April 16, 2022 Catholic News Agency 0
Pope Francis at the Easter Vigil Mass in St. Peter’s Basilica on April 16, 2022. / Vatican Media

Vatican City, Apr 16, 2022 / 15:00 pm (CNA).

Here is the full text of Pope Francis’ homily for Easter Vigil 2022, which was celebrated in St. Peter’s Basilica on April 16, 2022.

Many writers have evoked the beauty of starlit nights. The nights of war, however, are riven by streams of light that portend death. On this night, brothers and sisters, let us allow the women of the Gospel to lead us by the hand, so that, with them, we may glimpse the first rays of the dawn of God’s life rising in the darkness of our world. As the shadows of night were dispelled before the quiet coming of the light, the women set out for the tomb, to anoint the body of Jesus. There they had a disconcerting experience. First, they discovered that the tomb was empty; then they saw two figures in dazzling garments who told them that Jesus was risen. Immediately they ran back to proclaim the news to the other disciples (cf. Lk 24:1-10). They saw, they heard, they proclaimed. With these three verbs, may we too enter into the passover of the Lord from death to life.

The women saw. The first proclamation of the resurrection was not a statement to be unpacked, but a sign to be contemplated. In a burial ground, near a grave, in a place where everything should be orderly and peaceful, the women “found the stone rolled away from the tomb; but when they went in, they did not find the body” (vv. 2-3). Easter begins by upsetting our expectations. It comes with the gift of a hope that surprises and amazes us. Yet it is not easy to welcome that gift. At times – we must admit – this hope does not find a place in our hearts. Like the women in the Gospel, we are overtaken by questions and doubts, and our first reaction before the unexpected sign is one of fear: “They were terrified and bowed their faces to the ground” (v. 5).

All too often we look at life and reality with downcast eyes; we fix our gaze only on this passing day, disenchanted by the future, concerned only with ourselves and our needs, settled into the prison of our apathy, even as we keep complaining that things will never change. In this way, we halt before the tomb of resignation and fatalism, and we bury the joy of living. Yet tonight the Lord wants to give us different eyes, alive with hope that fear, pain and death will not have the last word over us. Thanks to Jesus’ paschal mystery, we can make the leap from nothingness to life. “Death will no longer be able to rob our life” (K. RAHNER), for that life is now completely and eternally embraced by the boundless love of God. True, death can fill us with dread; it can paralyze us. But the Lord is risen! Let us lift up our gaze, remove the veil of sadness and sorrow from our eyes, and open our hearts to the hope that God brings!

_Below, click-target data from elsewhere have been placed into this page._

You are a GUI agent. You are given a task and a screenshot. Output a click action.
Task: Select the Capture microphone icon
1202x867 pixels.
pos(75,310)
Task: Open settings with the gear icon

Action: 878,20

In the second place, the women heard. After they had seen the empty tomb, the two men in dazzling garments said to them, “Why do you look for the living among the dead? He is not here, but has risen” (vv. 5-6). We do well to listen to those words and to repeat them: He is not here! Whenever we think we have understood everything there is to know about God, and can pigeonhole him in our own ideas and categories, let us repeat to ourselves: He is not here! Whenever we seek him only in times of emotion, so often passing, and moments of need, only to set him aside and forget about him in the rest of our daily life and decisions, let us repeat: He is not here! And whenever we think we can imprison him in our words, in our formulas, and in our customary ways of thinking and acting, and neglect to seek him in the darkest corners of life, where there are people who weep, who struggle, suffer and hope, let us repeat: He is not here!

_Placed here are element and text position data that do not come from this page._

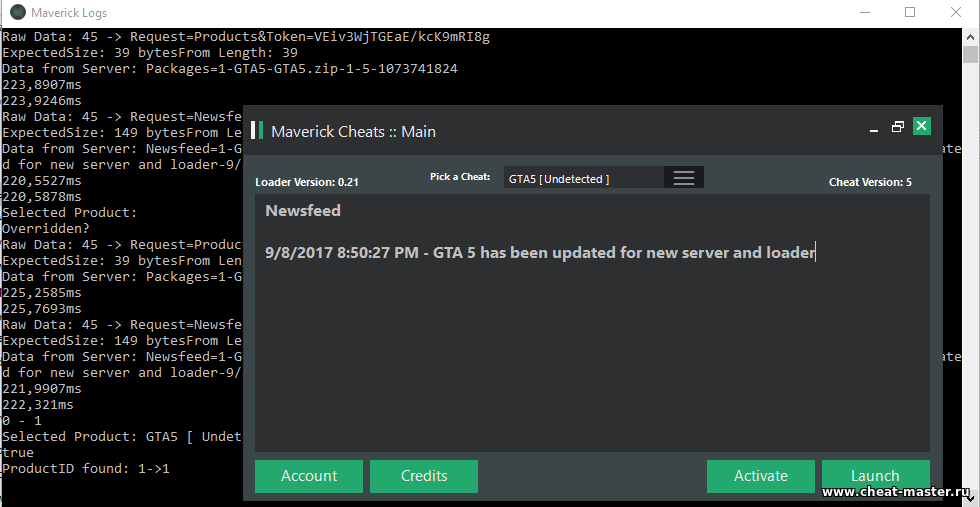Minimize the Maverick Cheats main window

point(873,128)

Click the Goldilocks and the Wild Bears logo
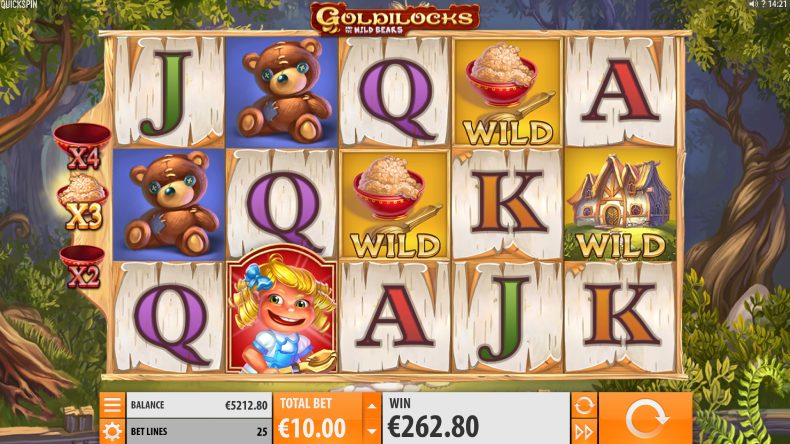pos(394,19)
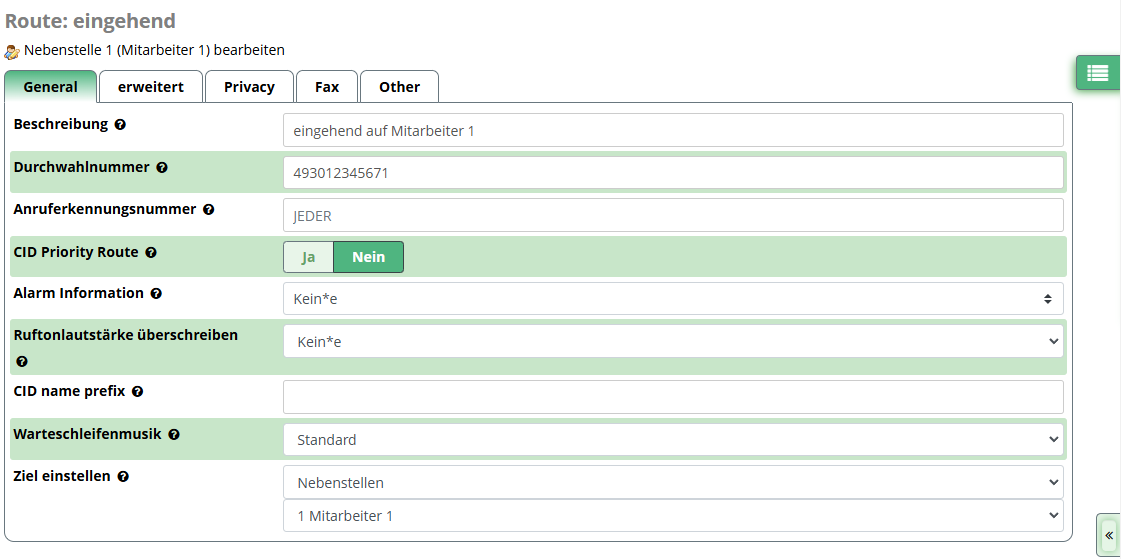The height and width of the screenshot is (559, 1121).
Task: Click Warteschleifenmusik help icon
Action: click(x=174, y=435)
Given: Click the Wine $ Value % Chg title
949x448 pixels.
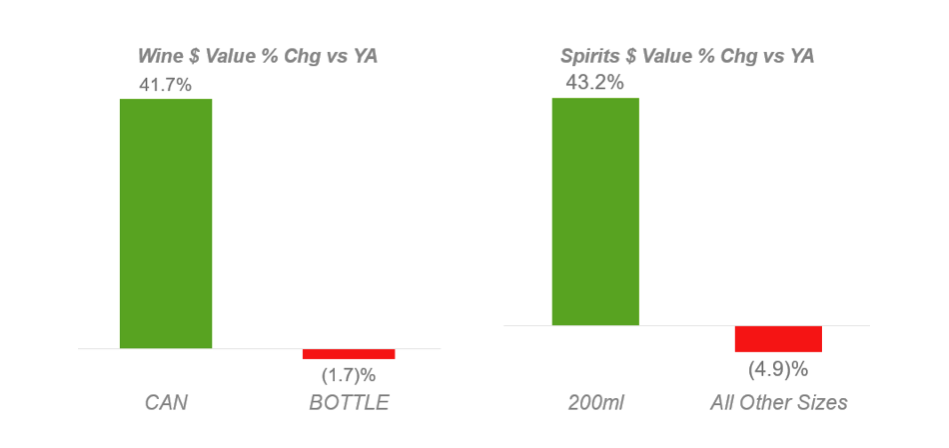Looking at the screenshot, I should coord(258,56).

May we too hear the question asked of the women: “Why do you look for the living among the dead?” We cannot celebrate Easter if we continue to be dead; if we remain prisoners of the past; if in our lives we lack the courage to let ourselves be forgiven by God who forgives everything, the courage to change, to break with the works of evil, to decide for Jesus and his love. If we continue to reduce faith to a talisman, making God a lovely memory from times past, instead of encountering him today as the living God who desires to change us and to change our world. A Christianity that seeks the Lord among the ruins of the past and encloses him in the tomb of habit is a Christianity without Easter. Yet the Lord is risen! Let us not tarry among the tombs, but run to find him, the Living One! Nor may we be afraid to seek him also in the faces of our brothers and sisters, in the stories of those who hope and dream, in the pain of those who we suffer: God is there!

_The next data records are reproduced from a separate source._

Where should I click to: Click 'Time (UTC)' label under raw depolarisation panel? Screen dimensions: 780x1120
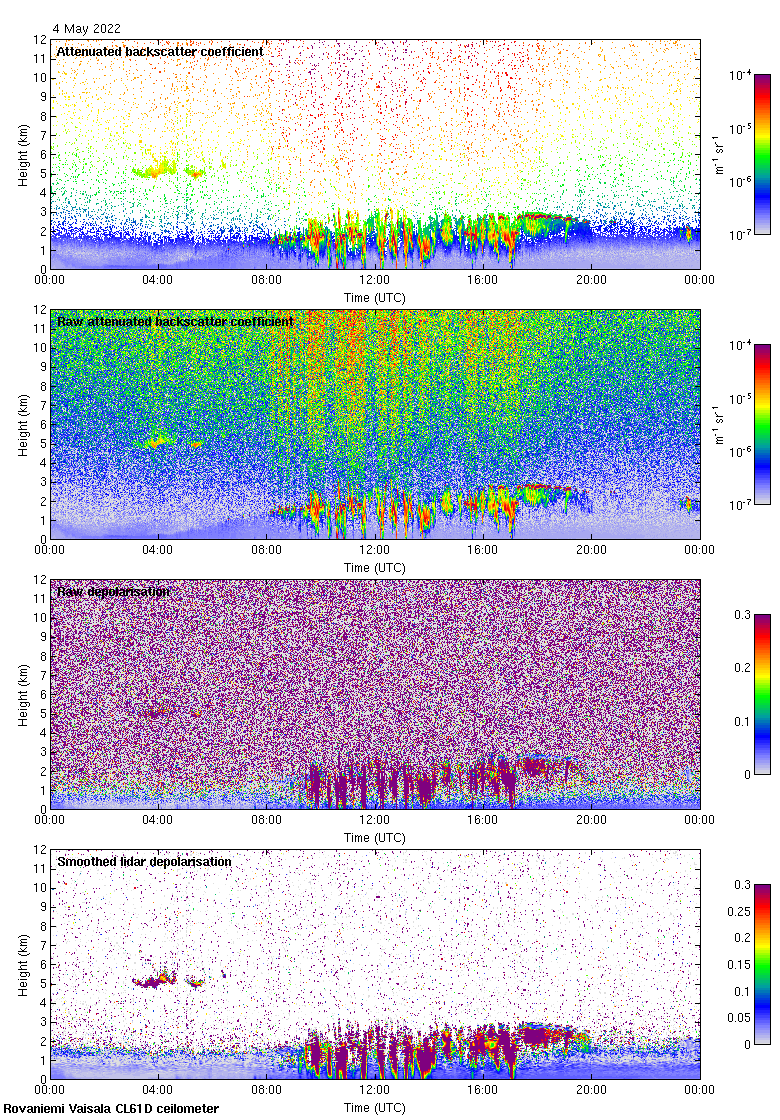[x=375, y=837]
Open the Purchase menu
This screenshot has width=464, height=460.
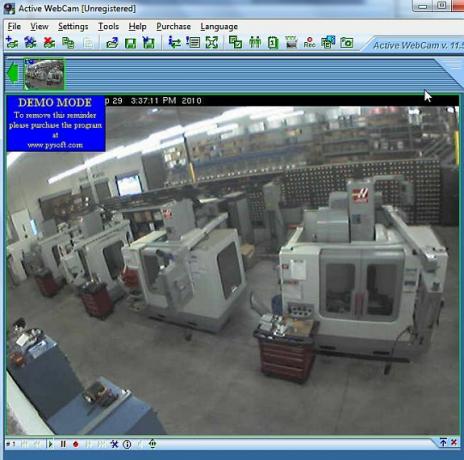click(x=173, y=26)
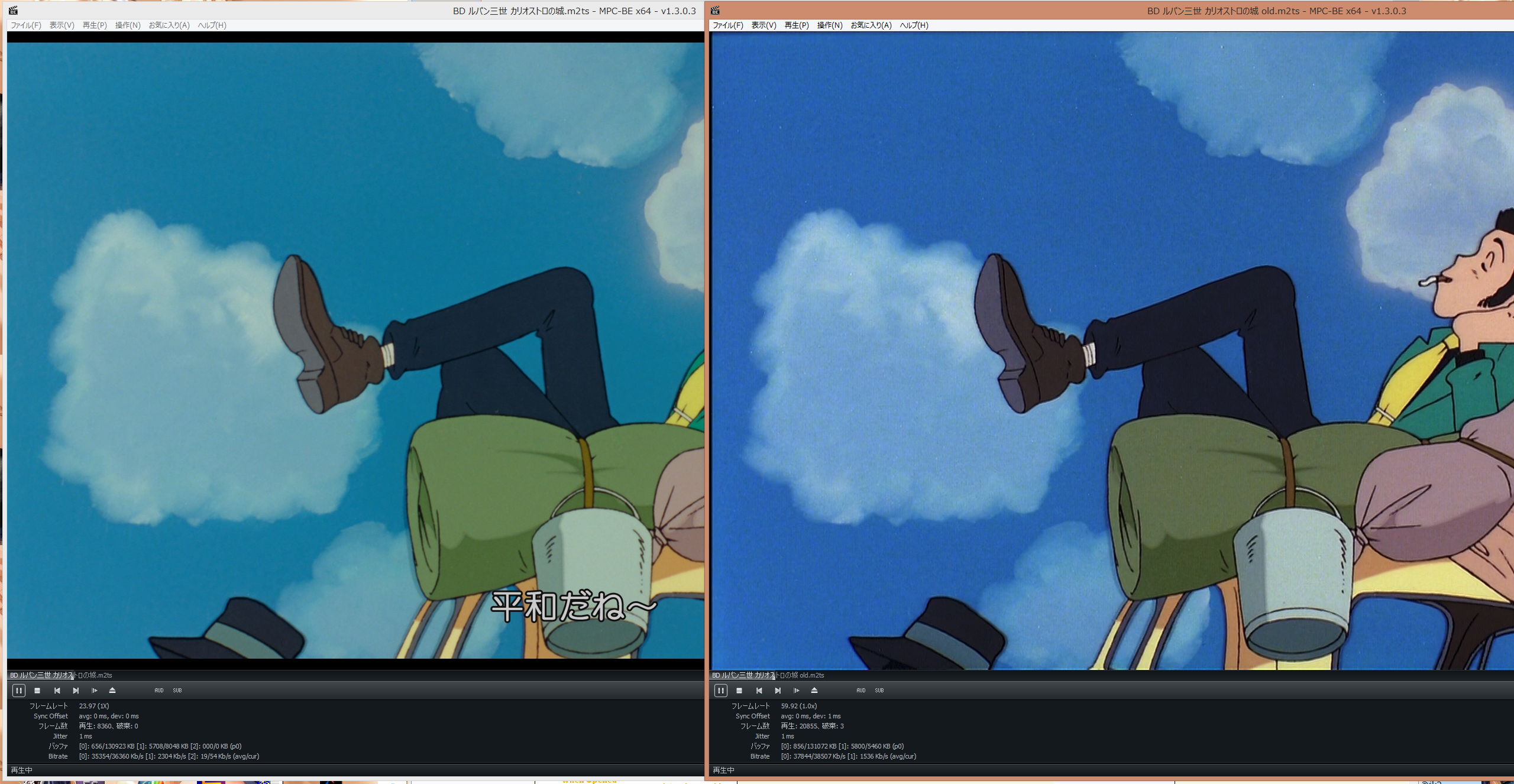Skip to previous chapter in left player

[57, 690]
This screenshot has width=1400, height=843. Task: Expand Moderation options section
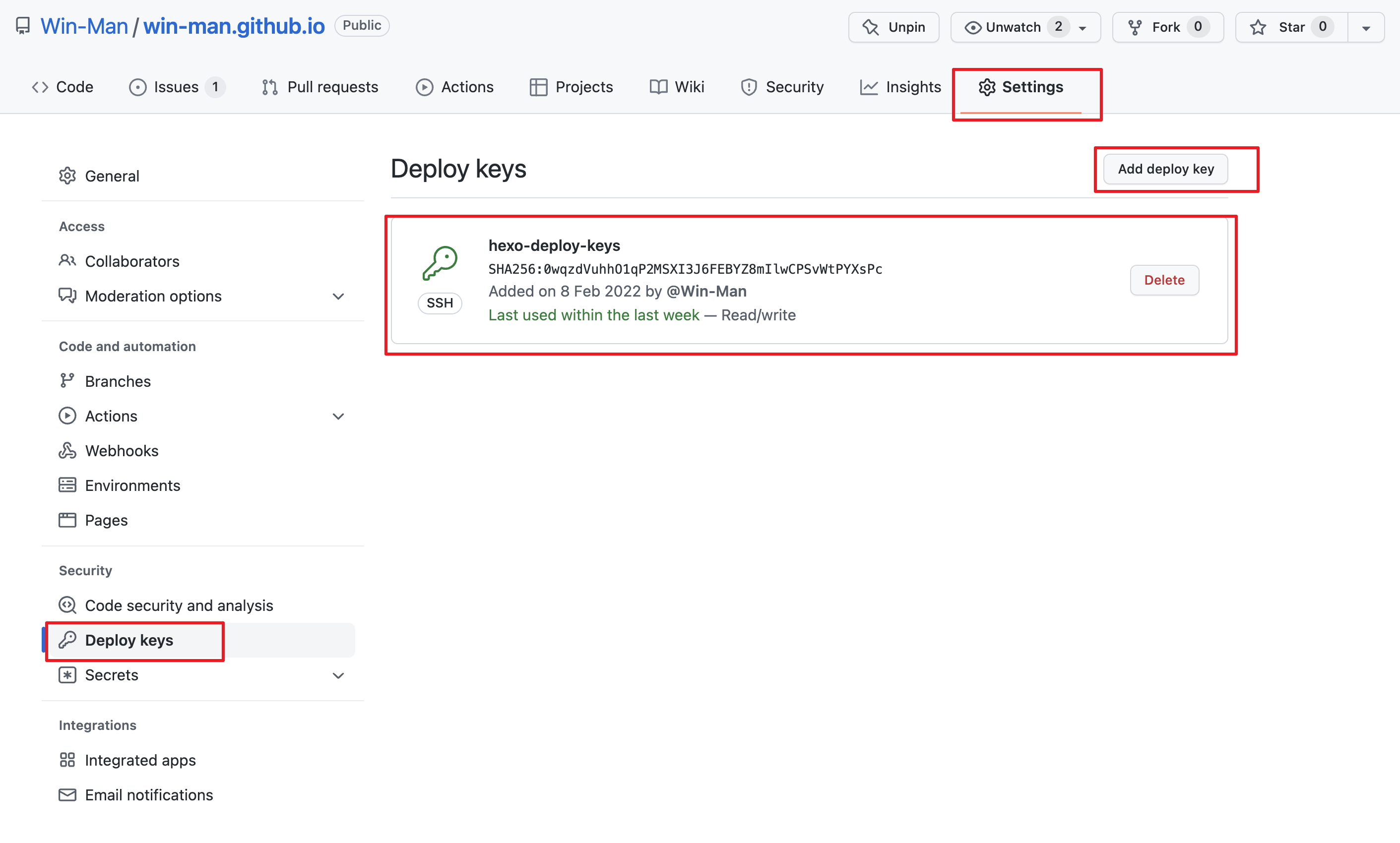coord(338,296)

Finally, the women proclaimed. What did they proclaim? The joy of the resurrection. Easter did not occur simply to console those who mourned the death of Jesus, but to open hearts to the extraordinary message of God’s triumph over evil and death. The light of the resurrection was not meant to let the women bask in a transport of joy, but to generate missionary disciples who “return from the tomb” (v. 9) in order to bring to all the Gospel of the risen Christ. That is why, after seeing and hearing, the women ran to proclaim to the disciples the joy of the resurrection. They knew that the others might think they were mad; indeed, the Gospel says that the women’s words “seemed to them an idle tale” (v. 11). Yet those women were not concerned for their reputation, for preserving their image; they did not contain their emotions or measure their words. They had only the fire in their hearts with which to bear the news, the proclamation: “The Lord is risen!”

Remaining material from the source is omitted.